Troubles started the previous September, when, following a successful career as an insurance underwriter, including 15 years at USAA, she was laid off in a wave of company downsizing. Financially, it was a big blow to her family.

A tea lover herself and the daughter of a retail businessman, Miller decided to invest her severance pay and pretty much all she had into her present shop. Then her beloved father died, and shortly afterward her husband informed her that he wanted out of the marriage. That was a lot of change coming at her fast.

“He told me he didn’t want to go into a risky new venture with me,” she recalls, “but that was really the straw that broke the camel’s back. I knew things were not perfect, but I thought we could fix them. I never thought in terms of divorce. I was shocked and surprised that he did.”

Surprised and hurt but determined to maintain a sense of normalcy for her children. Ballet lessons continued and a birthday party scheduled for her then-8-year-old daughter, Claire, took place as scheduled. She wanted to be a good role model for the kids, but she admits that after the separation “everything felt tenuous, which can be unsettling when you are trying to hold down the fort.

“I would have these moments when I thought:”I will be living on the street, with no kids, no house, no income. Will I be in a women’s shelter?'”

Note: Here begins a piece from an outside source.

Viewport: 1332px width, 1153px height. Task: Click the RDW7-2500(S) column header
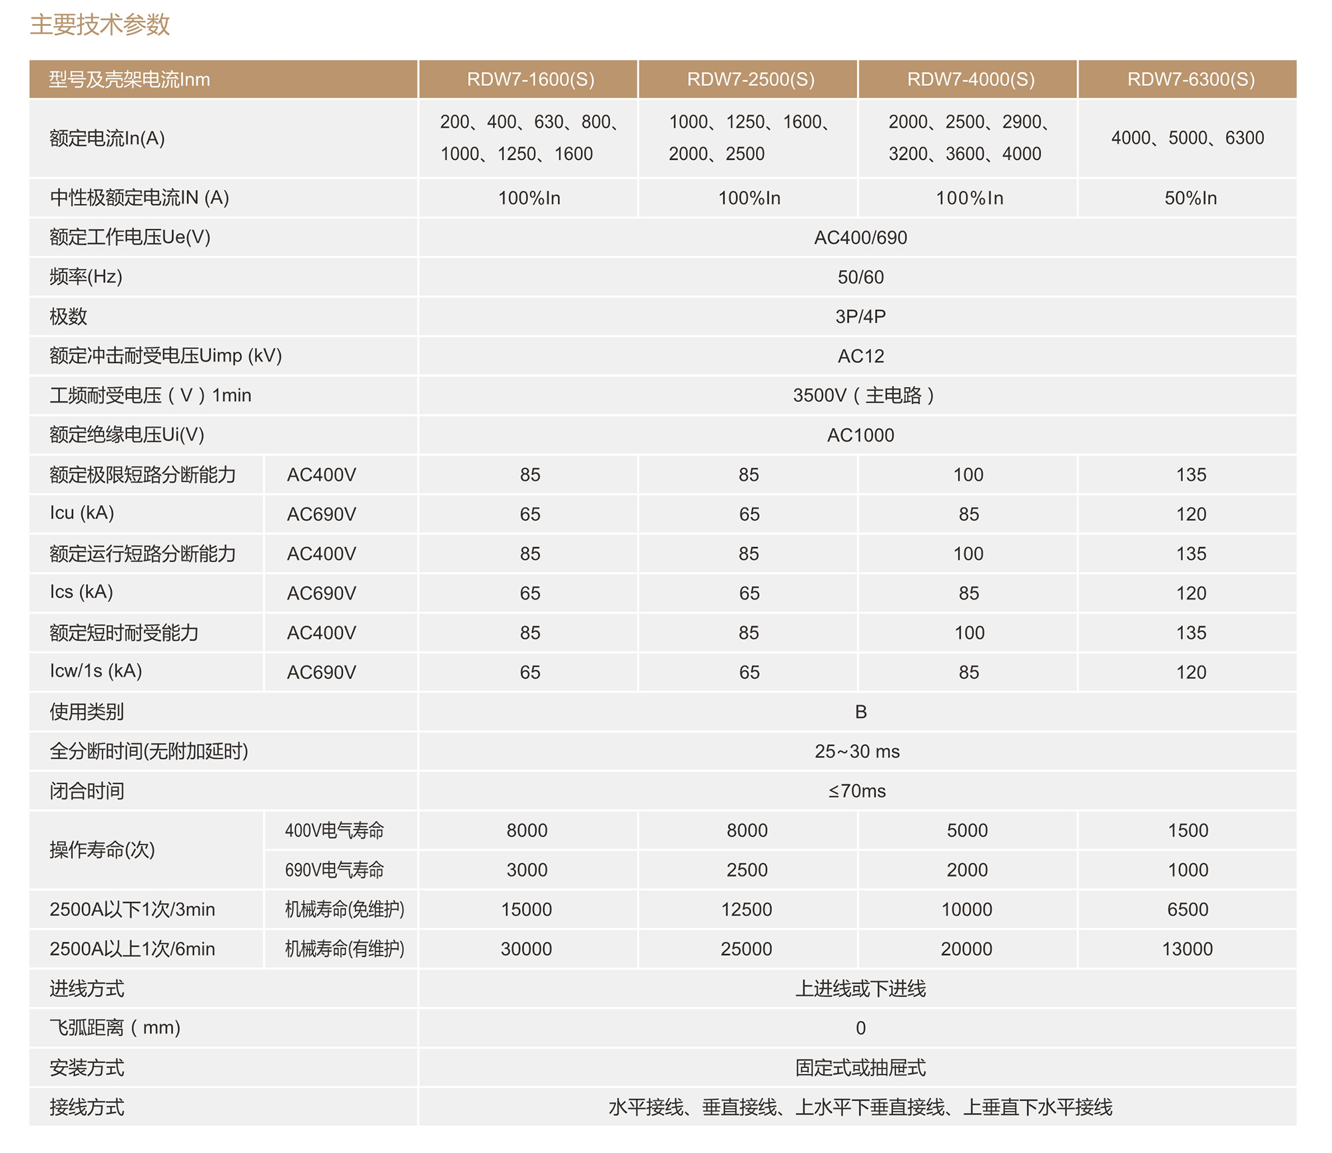[x=751, y=79]
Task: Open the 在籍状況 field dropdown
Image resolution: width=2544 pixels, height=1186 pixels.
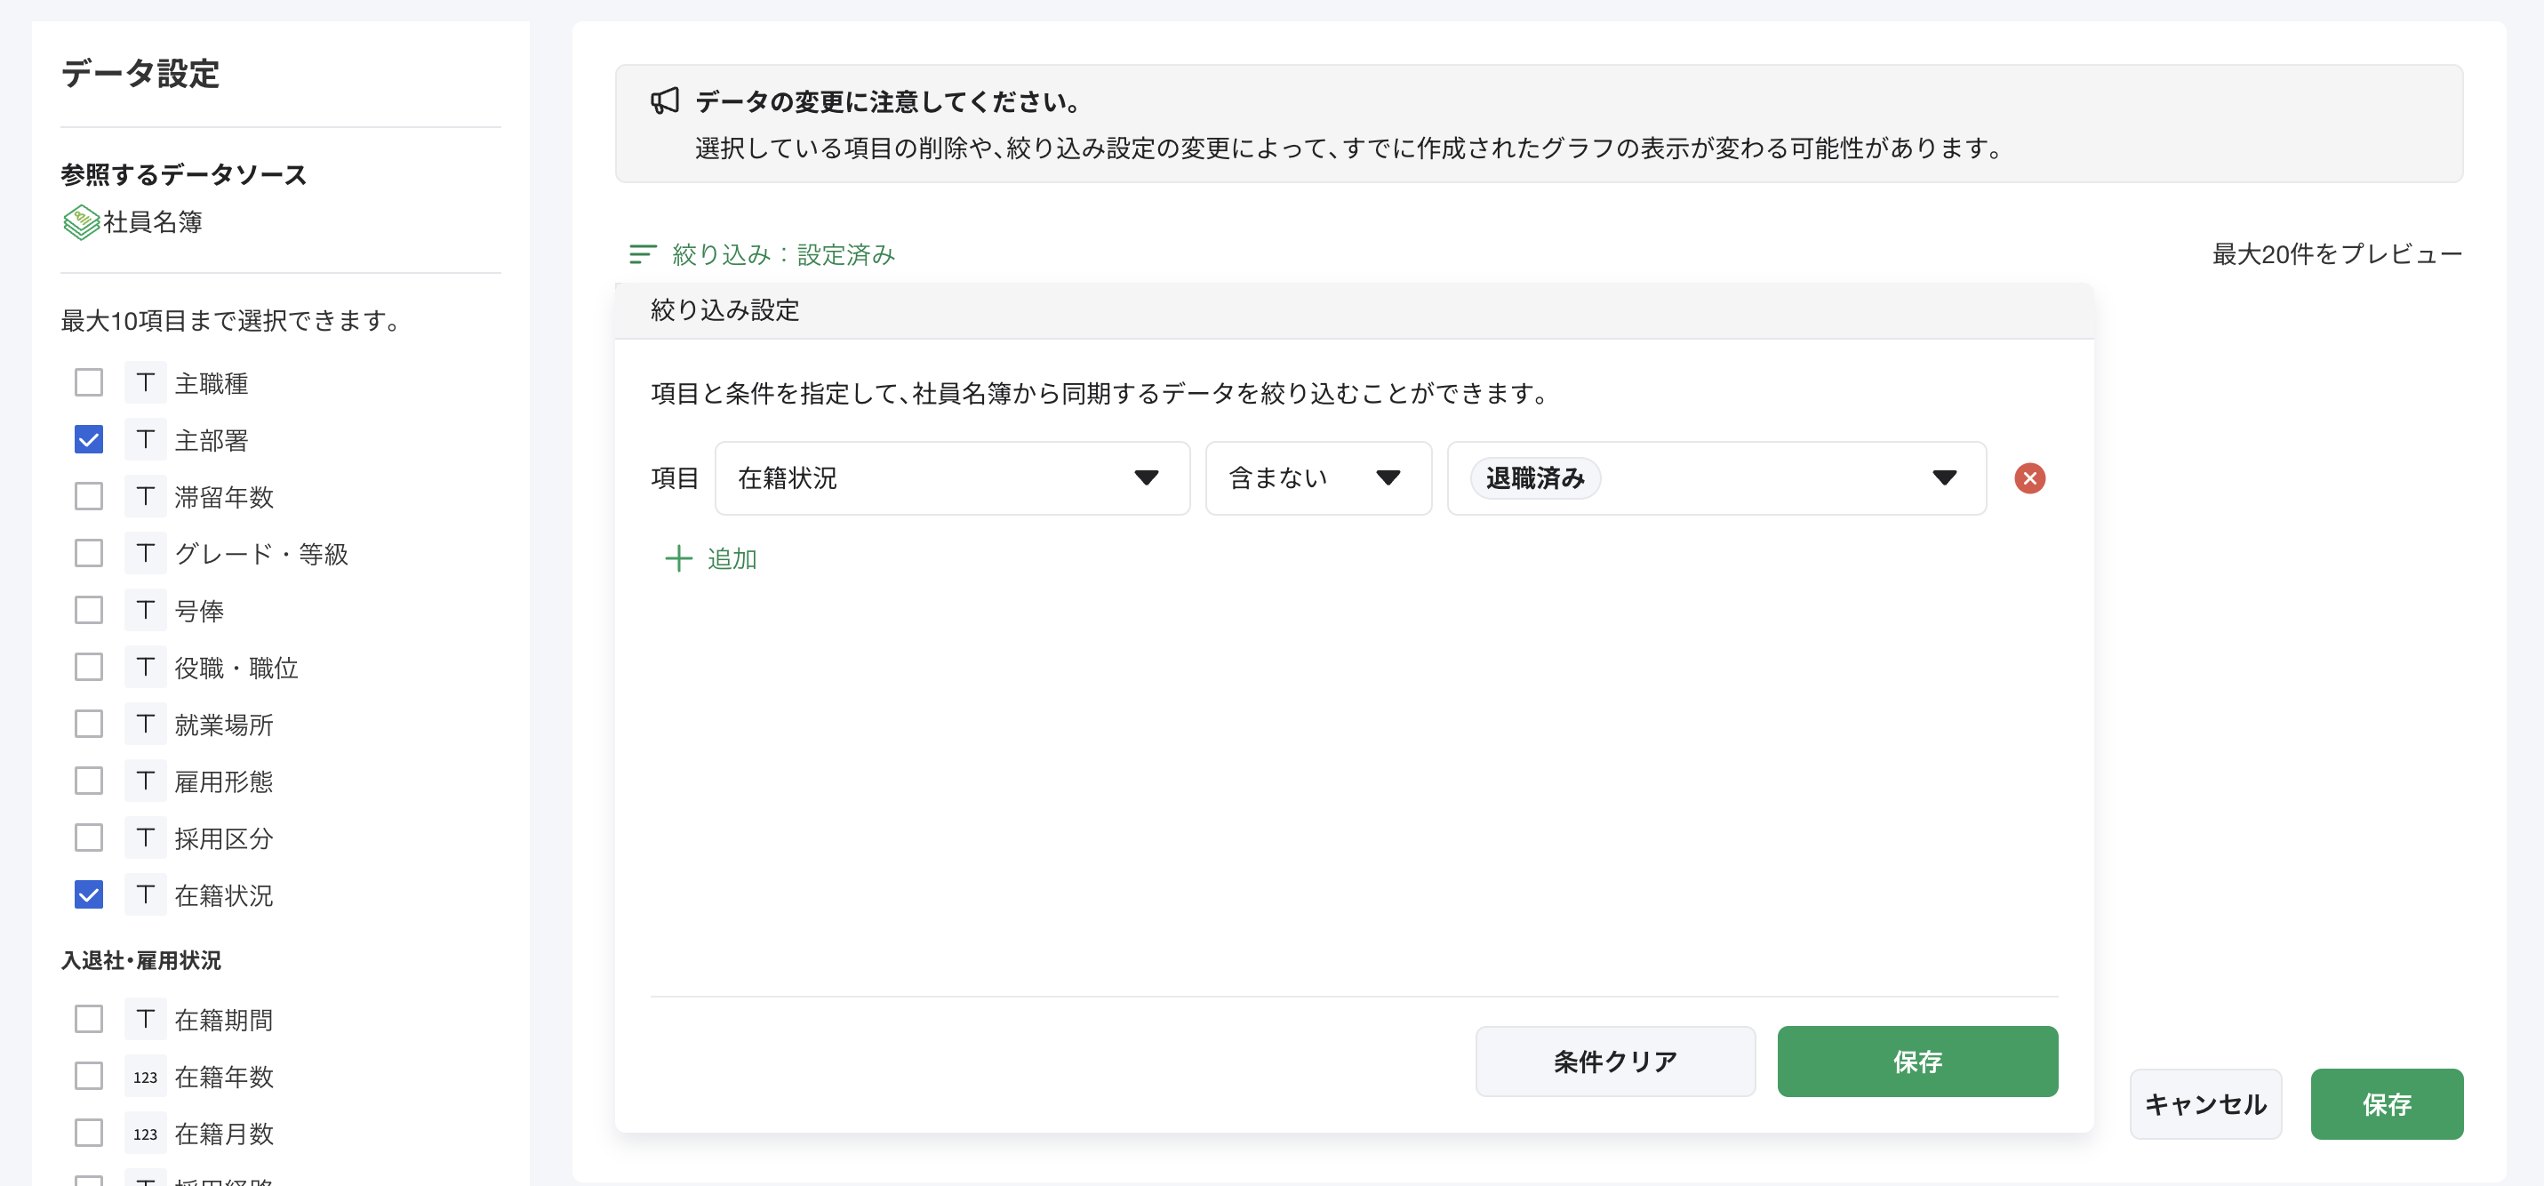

To make herself feel better, she would make a cup of tea and curl up with her two dogs (“Really people in fur suits,” she quips) on a futon to watch Conan O’Brien on TV.

But the crucial thing that helped, says Miller, was finding a good lawyer and letting her handle the whole divorce business. “I handed everything to her,” she says. “I told her, you drive, I am getting in the back seat. I am no expert on divorce, she is. That made all the difference in my recovery in the period between separation and actual divorce.”

That move freed her to focus on setting up her fledgling business and eventually on her second job, as a contract underwriter for a company that provides specialized services to insurance companies. The latter brings in good money, and she can do the work anywhere as long as she has a laptop nearby.

After the usual legal wrangling, the former spouses worked out a deal both could live with, including joint custody of the children. The girls now spend two nights a week and every other weekend with their dad and sometimes even brag about having two rooms in two houses. Miller gives her ex credit for being a good father who also pays child support “religiously.” As a consequence, the children have rallied well, their grades have not wavered, and both are doing fine.

And so is Mom. “I love being divorced, my life is simpler,” says Miller, who has just turned 50. “I am in charge. I think I adapted well because I like being alone. I am the worst judge of men,” she adds. “No reason for me to date. To start another relationship would mean to resurrect new negotiations and sharing, and right now I am too darn selfish to try. I am at peace now. Colin Firth could walk into Teapot Heaven, and I would just sell him the tea that he wants.”

Still, when the subjects of love and marriage come up with her growing daughters, she doesn’t want to throw a monkey wrench into their dreams. So she “still gives them the traditional version.” Why take the fun out of it? At the same time, she advises the girls to look for good qualities in a guy, to look for someone like her own father, whom she describes as a gentleman, a good listener and a calming influence who had eyes only for his wife.

These days, her own dreams are of a different nature. Once her youngest leaves for college, she sees herself sipping tea in Scotland, free to roam the majestic countryside.